Copy every row below word for word, leaving the pictures out.

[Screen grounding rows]
—————

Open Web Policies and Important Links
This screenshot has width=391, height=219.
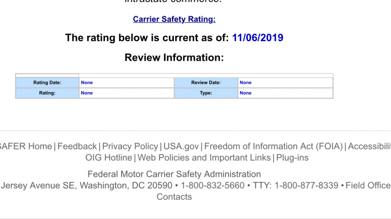[204, 157]
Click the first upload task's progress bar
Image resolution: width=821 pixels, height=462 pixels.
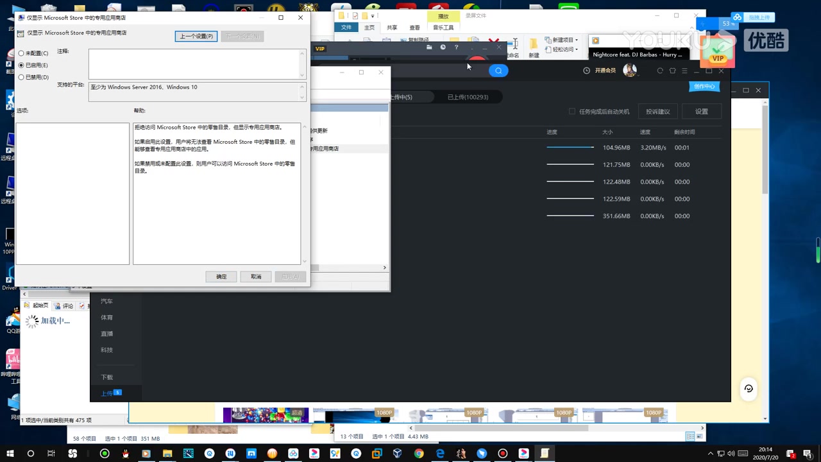(570, 147)
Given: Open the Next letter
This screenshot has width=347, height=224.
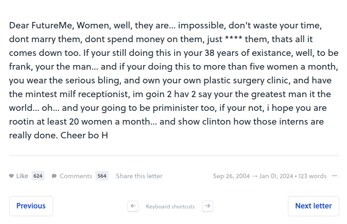Looking at the screenshot, I should point(314,206).
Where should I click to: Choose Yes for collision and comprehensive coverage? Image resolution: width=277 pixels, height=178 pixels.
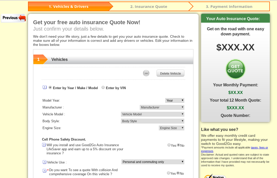pyautogui.click(x=169, y=173)
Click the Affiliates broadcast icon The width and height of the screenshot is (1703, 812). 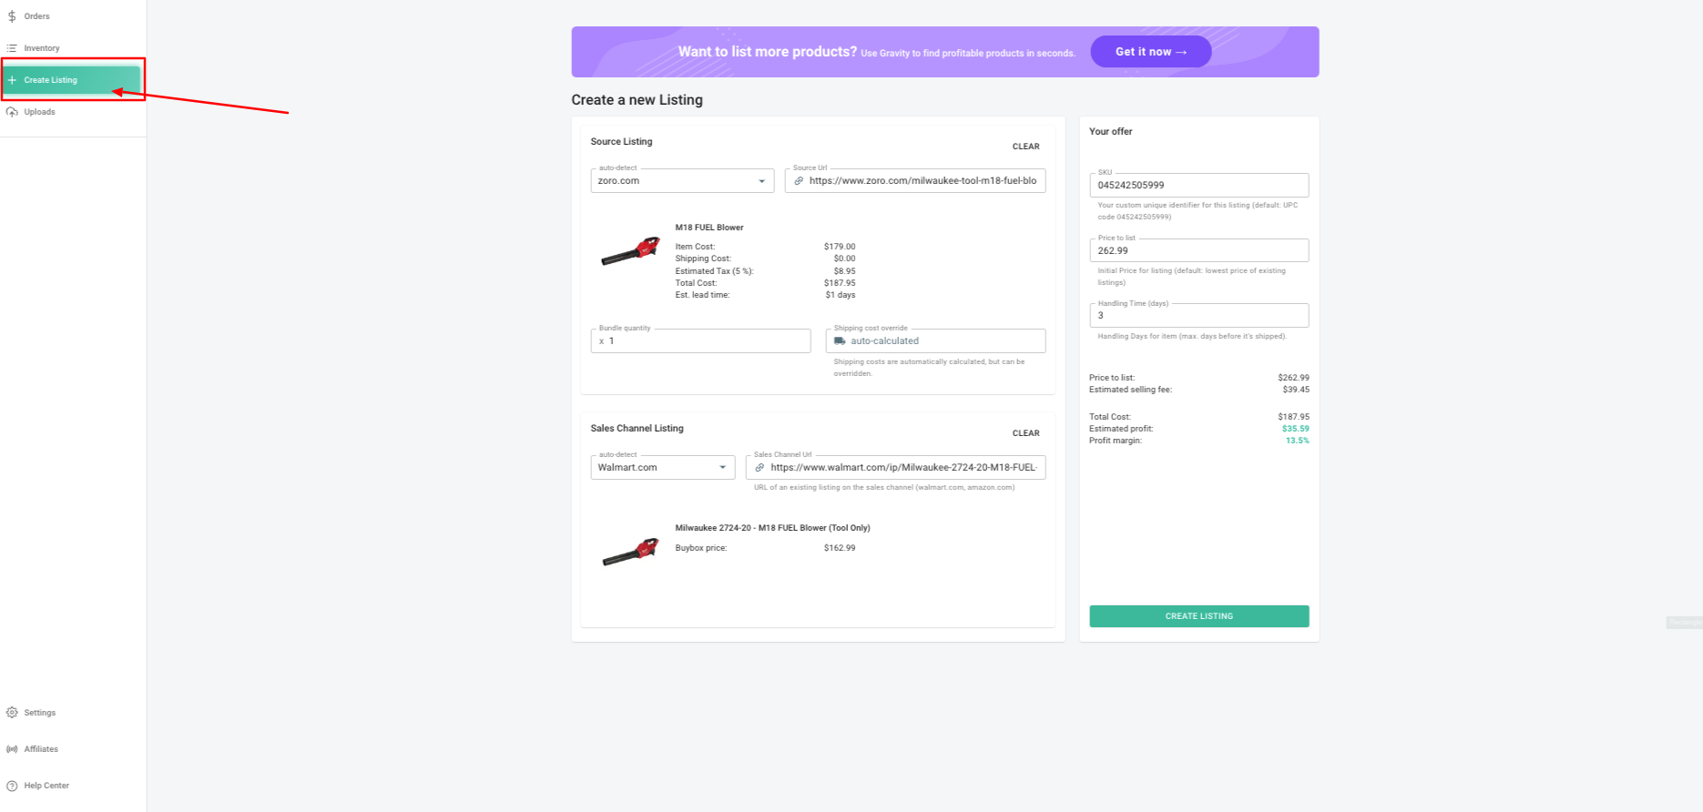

—————

- _Completed task_
Open Web Policies and Important Links
This screenshot has width=391, height=219.
[204, 157]
Click the first upload task's progress bar
Image resolution: width=821 pixels, height=462 pixels.
(570, 147)
Given: Open the Next letter
This screenshot has width=347, height=224.
Looking at the screenshot, I should point(314,206).
Where should I click to: Choose Yes for collision and comprehensive coverage? Image resolution: width=277 pixels, height=178 pixels.
pyautogui.click(x=169, y=173)
Click the Affiliates broadcast icon The width and height of the screenshot is (1703, 812). 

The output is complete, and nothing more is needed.